When you reach the line containing "Viewport: 694px width, 228px height." in the data below, begin returning lines exactly as written, and stop once the line containing "The width and height of the screenshot is (626, 395)." has been returned.

Stored records
Start of Block

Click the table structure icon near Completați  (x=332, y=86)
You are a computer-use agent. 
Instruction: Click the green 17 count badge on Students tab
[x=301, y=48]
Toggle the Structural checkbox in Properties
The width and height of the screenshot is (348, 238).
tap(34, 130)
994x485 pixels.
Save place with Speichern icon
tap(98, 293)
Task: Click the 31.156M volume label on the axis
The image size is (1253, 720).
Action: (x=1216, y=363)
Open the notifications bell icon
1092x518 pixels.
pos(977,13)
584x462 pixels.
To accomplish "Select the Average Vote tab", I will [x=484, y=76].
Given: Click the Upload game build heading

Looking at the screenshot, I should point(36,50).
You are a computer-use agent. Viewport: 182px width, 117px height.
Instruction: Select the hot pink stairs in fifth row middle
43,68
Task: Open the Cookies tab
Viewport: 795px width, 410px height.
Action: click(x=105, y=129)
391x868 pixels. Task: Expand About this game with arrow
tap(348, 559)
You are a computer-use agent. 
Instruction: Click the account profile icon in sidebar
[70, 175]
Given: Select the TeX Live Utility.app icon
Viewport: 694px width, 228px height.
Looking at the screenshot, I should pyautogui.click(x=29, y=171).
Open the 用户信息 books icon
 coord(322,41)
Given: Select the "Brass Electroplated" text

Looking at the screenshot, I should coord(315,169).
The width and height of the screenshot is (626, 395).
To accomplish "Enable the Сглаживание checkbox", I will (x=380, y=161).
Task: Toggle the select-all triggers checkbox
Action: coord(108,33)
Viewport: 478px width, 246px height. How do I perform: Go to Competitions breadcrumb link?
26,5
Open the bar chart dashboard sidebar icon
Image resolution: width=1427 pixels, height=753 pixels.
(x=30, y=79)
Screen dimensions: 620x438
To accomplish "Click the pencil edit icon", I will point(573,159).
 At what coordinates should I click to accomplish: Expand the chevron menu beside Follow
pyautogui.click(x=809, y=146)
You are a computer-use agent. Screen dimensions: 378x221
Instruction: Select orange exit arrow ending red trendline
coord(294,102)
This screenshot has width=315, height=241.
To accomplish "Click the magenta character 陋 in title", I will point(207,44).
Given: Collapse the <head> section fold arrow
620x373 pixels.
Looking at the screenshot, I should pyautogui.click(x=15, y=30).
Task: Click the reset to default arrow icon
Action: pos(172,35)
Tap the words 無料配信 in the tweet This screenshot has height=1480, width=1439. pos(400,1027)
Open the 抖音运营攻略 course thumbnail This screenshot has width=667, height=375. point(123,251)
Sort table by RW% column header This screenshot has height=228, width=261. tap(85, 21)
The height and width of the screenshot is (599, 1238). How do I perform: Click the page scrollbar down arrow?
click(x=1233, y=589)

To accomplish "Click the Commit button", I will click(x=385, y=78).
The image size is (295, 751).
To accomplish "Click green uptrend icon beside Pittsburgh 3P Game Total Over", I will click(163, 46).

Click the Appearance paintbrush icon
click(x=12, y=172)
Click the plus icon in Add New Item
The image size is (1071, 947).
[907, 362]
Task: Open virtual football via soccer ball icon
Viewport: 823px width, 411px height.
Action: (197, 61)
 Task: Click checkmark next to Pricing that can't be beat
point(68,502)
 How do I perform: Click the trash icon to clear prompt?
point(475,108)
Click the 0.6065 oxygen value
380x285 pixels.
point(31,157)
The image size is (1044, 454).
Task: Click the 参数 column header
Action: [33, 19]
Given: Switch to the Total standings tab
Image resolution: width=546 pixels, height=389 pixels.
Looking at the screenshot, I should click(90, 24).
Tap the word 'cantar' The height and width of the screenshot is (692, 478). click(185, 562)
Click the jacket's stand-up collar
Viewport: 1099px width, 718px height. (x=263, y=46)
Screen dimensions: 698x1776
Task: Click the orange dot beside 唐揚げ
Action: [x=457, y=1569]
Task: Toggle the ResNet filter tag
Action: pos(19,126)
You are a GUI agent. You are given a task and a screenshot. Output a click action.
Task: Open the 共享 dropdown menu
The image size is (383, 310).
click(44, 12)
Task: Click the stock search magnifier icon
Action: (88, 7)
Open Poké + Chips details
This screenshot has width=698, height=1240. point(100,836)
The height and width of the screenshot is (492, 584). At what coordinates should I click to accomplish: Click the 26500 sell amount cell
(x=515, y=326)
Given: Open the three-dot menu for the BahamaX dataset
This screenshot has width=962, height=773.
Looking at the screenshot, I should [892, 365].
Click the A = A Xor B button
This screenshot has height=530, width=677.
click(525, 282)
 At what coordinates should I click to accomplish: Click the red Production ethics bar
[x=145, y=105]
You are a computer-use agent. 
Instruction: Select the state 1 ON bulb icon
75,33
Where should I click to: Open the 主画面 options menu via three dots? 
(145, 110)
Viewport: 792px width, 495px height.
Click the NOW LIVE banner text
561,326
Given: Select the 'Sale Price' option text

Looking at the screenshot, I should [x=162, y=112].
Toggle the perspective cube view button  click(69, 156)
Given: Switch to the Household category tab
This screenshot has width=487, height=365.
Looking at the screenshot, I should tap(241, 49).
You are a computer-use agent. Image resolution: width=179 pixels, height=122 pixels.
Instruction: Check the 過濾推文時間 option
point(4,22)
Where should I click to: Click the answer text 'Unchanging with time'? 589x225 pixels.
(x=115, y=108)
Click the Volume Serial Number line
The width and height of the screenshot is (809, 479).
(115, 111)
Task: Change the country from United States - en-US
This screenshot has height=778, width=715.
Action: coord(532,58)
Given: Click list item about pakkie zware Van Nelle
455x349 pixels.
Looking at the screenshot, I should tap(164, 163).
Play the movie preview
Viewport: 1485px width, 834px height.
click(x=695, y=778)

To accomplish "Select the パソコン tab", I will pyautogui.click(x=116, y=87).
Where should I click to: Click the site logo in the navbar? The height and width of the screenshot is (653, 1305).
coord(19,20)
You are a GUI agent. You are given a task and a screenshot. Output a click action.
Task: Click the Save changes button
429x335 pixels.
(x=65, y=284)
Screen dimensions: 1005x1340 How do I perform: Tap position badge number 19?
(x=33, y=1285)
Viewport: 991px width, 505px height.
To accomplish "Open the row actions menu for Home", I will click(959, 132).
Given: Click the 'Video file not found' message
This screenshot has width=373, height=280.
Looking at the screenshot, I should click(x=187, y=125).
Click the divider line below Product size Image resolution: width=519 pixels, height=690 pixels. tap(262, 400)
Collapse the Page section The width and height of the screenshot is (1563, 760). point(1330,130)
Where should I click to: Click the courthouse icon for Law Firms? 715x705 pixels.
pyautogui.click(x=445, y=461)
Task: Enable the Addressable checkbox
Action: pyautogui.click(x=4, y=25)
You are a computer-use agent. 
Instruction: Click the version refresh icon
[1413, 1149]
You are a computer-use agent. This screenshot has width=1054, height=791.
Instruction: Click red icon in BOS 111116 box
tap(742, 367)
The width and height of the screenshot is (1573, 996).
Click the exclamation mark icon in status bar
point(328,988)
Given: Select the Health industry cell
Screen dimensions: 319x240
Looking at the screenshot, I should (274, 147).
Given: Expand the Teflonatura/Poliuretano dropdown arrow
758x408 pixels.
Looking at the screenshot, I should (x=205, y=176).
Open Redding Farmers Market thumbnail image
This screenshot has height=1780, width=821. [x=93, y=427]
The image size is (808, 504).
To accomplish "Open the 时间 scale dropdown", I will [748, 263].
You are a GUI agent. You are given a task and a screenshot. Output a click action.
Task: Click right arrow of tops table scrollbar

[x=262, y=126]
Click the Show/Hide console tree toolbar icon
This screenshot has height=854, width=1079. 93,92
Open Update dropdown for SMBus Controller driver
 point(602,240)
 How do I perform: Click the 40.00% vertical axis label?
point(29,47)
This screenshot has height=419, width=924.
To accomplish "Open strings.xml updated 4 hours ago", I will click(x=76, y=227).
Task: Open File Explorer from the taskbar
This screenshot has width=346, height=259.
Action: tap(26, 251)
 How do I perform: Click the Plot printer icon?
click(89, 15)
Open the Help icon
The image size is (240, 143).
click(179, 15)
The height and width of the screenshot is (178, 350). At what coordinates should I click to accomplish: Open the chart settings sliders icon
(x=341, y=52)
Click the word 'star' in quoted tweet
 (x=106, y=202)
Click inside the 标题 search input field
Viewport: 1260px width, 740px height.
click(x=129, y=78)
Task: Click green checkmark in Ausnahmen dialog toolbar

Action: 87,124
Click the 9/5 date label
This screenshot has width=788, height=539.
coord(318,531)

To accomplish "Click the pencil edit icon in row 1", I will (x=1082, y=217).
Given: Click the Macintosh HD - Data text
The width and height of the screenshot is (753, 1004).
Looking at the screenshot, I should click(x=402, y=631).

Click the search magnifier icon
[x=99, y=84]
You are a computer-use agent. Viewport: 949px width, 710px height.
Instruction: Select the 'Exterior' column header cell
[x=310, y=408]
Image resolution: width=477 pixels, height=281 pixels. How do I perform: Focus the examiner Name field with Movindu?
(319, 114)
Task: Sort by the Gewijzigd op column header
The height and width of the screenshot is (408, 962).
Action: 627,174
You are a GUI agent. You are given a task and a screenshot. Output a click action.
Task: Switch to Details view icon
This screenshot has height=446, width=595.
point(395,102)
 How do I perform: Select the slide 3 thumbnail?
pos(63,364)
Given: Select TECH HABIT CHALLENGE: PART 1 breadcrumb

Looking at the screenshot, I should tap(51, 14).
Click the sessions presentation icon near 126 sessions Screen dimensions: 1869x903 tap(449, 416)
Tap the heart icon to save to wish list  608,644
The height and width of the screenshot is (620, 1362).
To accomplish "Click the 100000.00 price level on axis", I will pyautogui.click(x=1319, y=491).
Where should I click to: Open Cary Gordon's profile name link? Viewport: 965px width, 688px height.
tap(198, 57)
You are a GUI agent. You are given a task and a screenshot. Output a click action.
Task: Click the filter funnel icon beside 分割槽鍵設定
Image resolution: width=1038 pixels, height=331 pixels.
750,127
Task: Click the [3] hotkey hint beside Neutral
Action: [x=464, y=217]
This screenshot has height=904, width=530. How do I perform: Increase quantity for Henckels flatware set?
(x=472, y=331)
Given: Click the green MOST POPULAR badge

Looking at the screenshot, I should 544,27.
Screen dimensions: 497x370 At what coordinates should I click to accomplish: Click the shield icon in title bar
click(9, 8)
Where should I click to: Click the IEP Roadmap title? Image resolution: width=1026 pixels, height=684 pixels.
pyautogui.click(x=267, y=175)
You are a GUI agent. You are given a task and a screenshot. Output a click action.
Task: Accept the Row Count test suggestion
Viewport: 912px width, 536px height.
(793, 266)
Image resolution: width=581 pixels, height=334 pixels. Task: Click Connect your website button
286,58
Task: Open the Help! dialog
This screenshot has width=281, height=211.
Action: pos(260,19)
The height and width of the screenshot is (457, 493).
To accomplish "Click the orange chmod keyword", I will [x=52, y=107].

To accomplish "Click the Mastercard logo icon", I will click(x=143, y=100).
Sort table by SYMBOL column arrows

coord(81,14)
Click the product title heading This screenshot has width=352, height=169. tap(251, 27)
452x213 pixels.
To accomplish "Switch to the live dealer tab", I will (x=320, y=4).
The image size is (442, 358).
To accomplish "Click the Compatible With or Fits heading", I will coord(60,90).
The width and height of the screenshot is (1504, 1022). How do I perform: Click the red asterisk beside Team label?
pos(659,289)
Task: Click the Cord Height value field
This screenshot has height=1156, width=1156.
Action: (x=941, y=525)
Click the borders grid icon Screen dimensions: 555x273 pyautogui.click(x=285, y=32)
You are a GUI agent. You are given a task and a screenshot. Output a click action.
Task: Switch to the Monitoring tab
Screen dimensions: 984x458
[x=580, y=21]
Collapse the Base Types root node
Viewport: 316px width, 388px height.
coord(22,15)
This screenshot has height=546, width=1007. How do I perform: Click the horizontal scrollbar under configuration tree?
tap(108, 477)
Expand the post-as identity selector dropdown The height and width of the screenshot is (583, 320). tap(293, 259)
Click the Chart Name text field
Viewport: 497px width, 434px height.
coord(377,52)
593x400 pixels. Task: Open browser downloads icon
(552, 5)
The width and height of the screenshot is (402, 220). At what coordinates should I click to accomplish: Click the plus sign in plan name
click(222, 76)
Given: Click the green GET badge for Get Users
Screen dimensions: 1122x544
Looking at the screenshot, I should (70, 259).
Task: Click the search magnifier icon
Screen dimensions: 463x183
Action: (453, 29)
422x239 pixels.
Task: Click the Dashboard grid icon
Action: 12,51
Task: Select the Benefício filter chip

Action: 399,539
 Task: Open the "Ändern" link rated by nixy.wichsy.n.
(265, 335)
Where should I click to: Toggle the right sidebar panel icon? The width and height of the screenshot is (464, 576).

End of Block

## Final answer
Viewport: 694px width, 228px height.
Looking at the screenshot, I should pyautogui.click(x=29, y=171).
Open the 用户信息 books icon
 coord(322,41)
Given: Select the "Brass Electroplated" text

Looking at the screenshot, I should coord(315,169).
The width and height of the screenshot is (626, 395).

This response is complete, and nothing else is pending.